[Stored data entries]
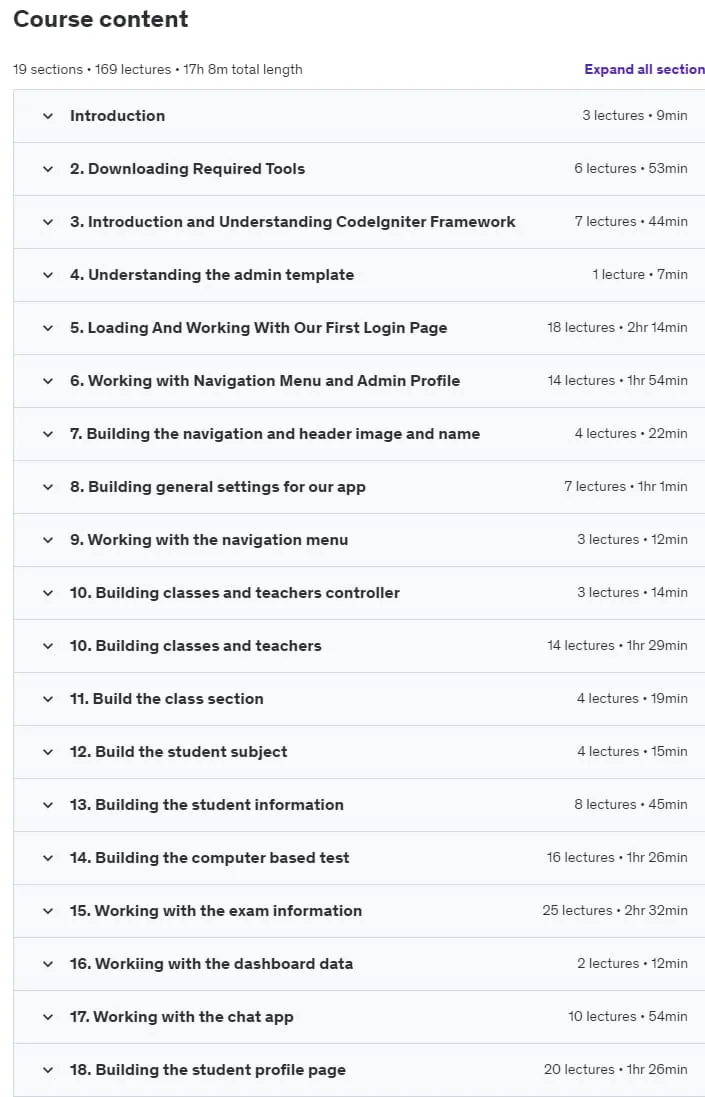Expand Building classes and teachers controller
Viewport: 705px width, 1097px height.
359,593
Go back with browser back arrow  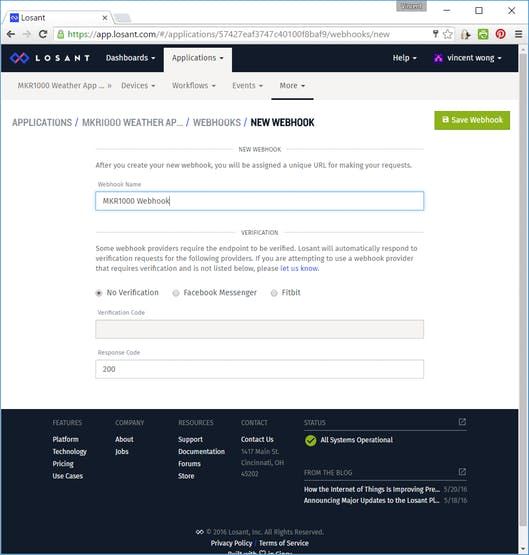point(11,34)
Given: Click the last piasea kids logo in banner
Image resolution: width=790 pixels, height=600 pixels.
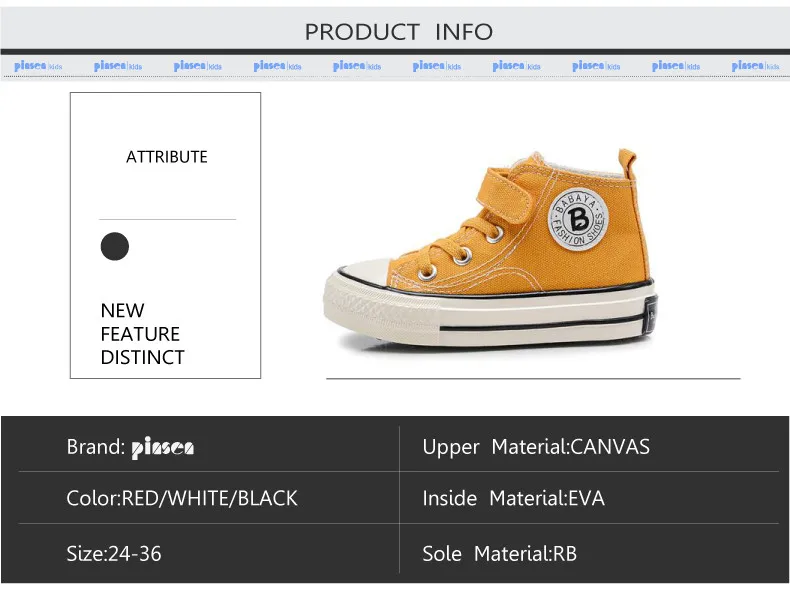Looking at the screenshot, I should point(755,66).
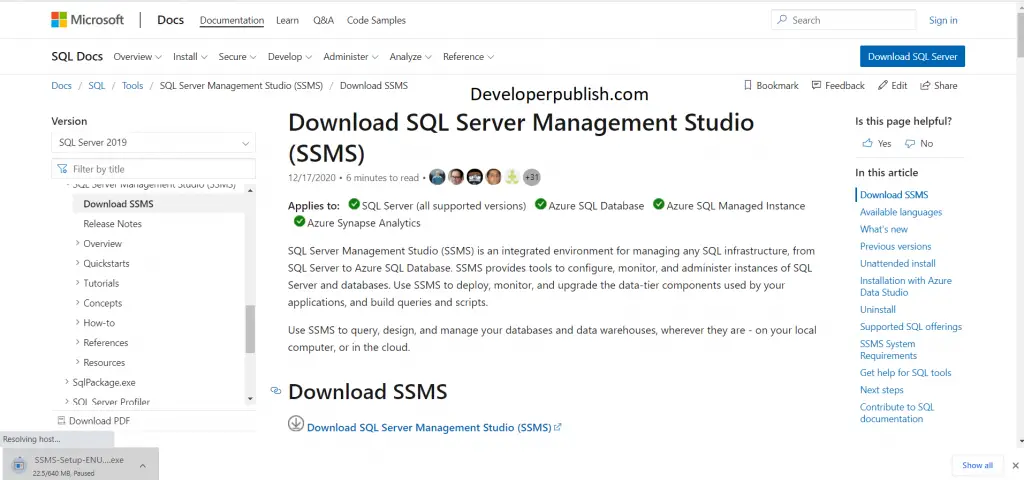Expand the Install menu in SQL Docs
This screenshot has height=480, width=1024.
click(190, 57)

__How to complete this task__
The answer must be an exact copy of the lines from the one with "Image resolution: width=790" through the final line above, both ends included, and nothing else; pictures stay out.

__Response box__
Image resolution: width=790 pixels, height=600 pixels.
Looking at the screenshot, I should point(755,66).
Expand the Install menu in SQL Docs
This screenshot has height=480, width=1024.
click(190, 57)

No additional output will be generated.